Tuesday, May 5, 2015

This was supposed to be about struggle but it's just a mess of midnight thoughts

Earlier this year, I told a friend that Michael Buble's "I've got it easy" was the song that described my life, and I don't think I was entirely wrong. Anyone who knows me knows that my life is a fucking cakewalk. I mean, sure, I get to have problems like anyone else, but they're always so much easier to deal with. And I am grateful for that, really. I don't think it would be fair not to be. I know I've been given a lot of opportunity in life, and I feel very lucky because of that, and kind of view it as my duty to do well and work hard so that, should I ever have kids, I can do the same for them (which is what my parents have told me is their goal on several occasions).

The funny thing is, I feel like people get admired for having to struggle. Well, ok, maybe not that, but for dealing with those struggles in an admirable way. I've never had to struggle for anything before (apparently not even to pass ochem, which makes me feel weirdly guilty because I know people who worked their butts off studying for that who deserved a much better mark than what they got, and definitely better than what I got), so I don't get admired for that.

And I admire people for this, too. Just, people who work hard in general. I mean it when I say that I find literally all of my friends inspirational in some way, because they are all so amazing. Some of them have been lucky like me, they come from a family with some money and they don't have to work as much. Some of my friends work full time and get degrees. I am amazed by all of them. Which is how I think I pick good friends, because they make me feel like I ought to do more, be more, try harder. I know the whole point of good friends is that they make you feel good about yourself, too, and that's my point- my friends don't make me feel bad about myself, but they do make me feel like I could do more. Not even just with volunteering or working, too, but with trying to be a better listener, or trying to be more generous, or trying new things, or keeping my mind open.

I think it's probably good to be proud of one's friends. It makes sense. And I am proud of them. They're all doing different things, yeah, and that's great, and each of them has a bunch of qualities that make me like them. I dunno, you guys, I'm just getting all mushy now, like I do all the fucking time.

I don't even know why the writing in this post is so weird. Probably because I picked up a couple of cheesy christmas romance novels (MY WEAKNESS!) (no actually) at the used bookstore with Vince the other day and the writing in them is... not bad, but just like... generic. They're like, drugstore novels. And I'm not knocking them, since obviously I have a weird thing for them, but still. I suppose generic writing has its place. And I mean, more books is never a bad thing. Plus, if there's anything I've learned from my friends who I clearly love so much, it's that it's ok to like weird shit. Like the shit you like! As long as you're not hurting anyone, your friends probably won't care. Although lately it seems that I just tend to like the underdogs of things: skim milk, Poland, Hawkeye, WWI.... nobody appreciates them enough, so I take it upon myself to do so, because they are awesome.

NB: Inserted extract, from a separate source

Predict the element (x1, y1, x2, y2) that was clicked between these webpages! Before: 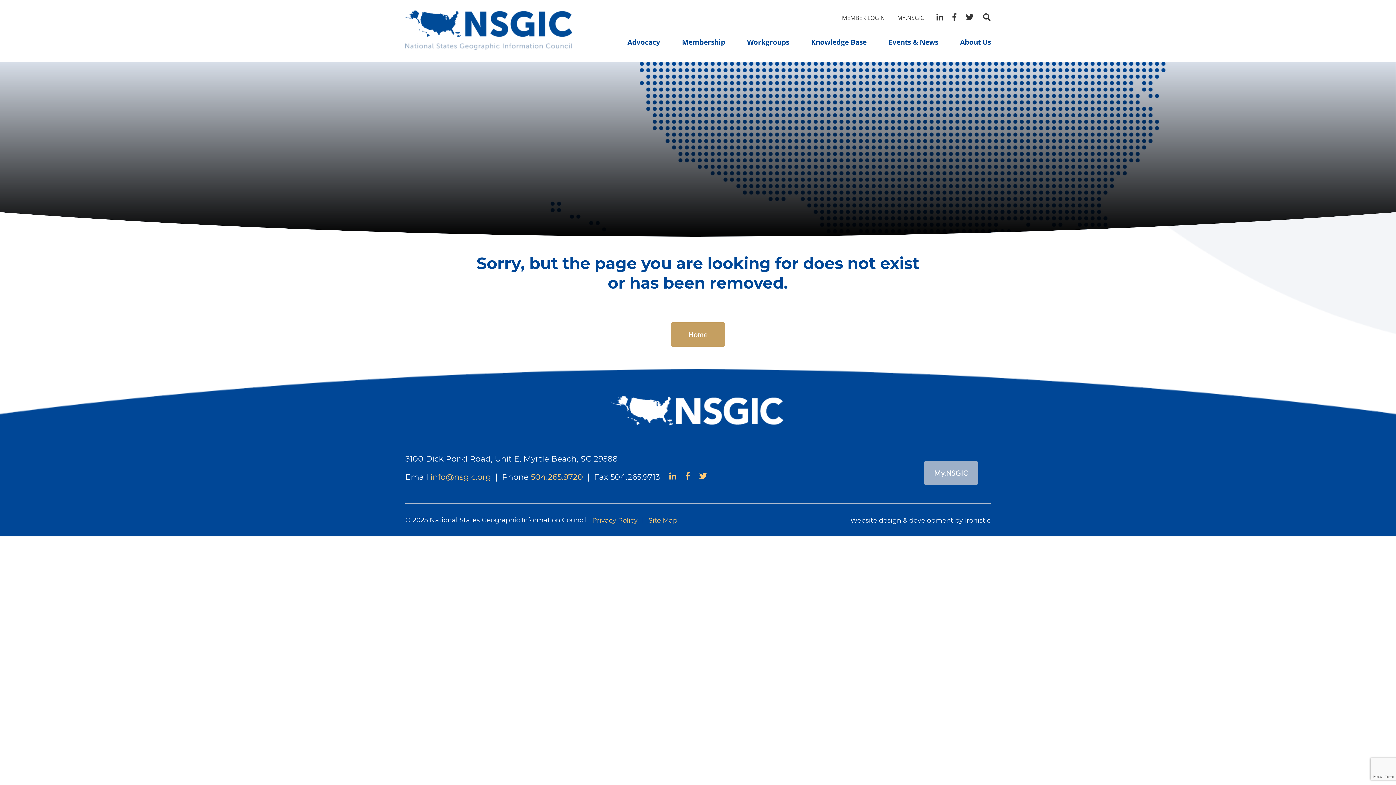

I don't even know where the writing is in this post anymore. I just like all my friends because they make me want to do better and because they love me as I am (yet are not afraid to be like "swegan no that is not a good thing to do").

Anyway, if I can't struggle, I can at least continue my quest to be one of those genuine warm-hearted people like those girls in high school that everybody just likes. Not really sure why that's become one of my missions in life, but there it is.